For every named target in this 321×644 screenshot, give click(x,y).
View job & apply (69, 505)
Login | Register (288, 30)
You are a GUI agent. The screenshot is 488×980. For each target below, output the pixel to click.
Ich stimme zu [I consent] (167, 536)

════

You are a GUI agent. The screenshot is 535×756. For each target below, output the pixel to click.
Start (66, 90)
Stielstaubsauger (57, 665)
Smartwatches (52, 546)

════

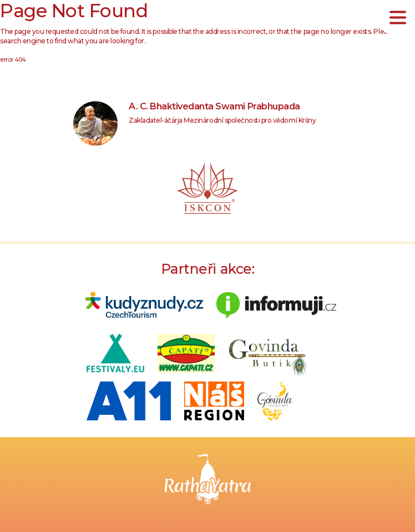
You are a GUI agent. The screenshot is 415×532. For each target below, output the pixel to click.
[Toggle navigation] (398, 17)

════

- The problem:
Copy every line from the one containing "For every named" down to the one containing "Ich stimme zu [I consent] (167, 536)", both included, and subtract 141 from each number in the click coordinates.

- Solution:
For every named target in this 321×644 screenshot, give click(x,y).
View job & apply (-72, 364)
Login | Register (147, -111)
You are a GUI agent. The screenshot is 488×980. For each target below, output the pixel to click.
Ich stimme zu [I consent] (26, 395)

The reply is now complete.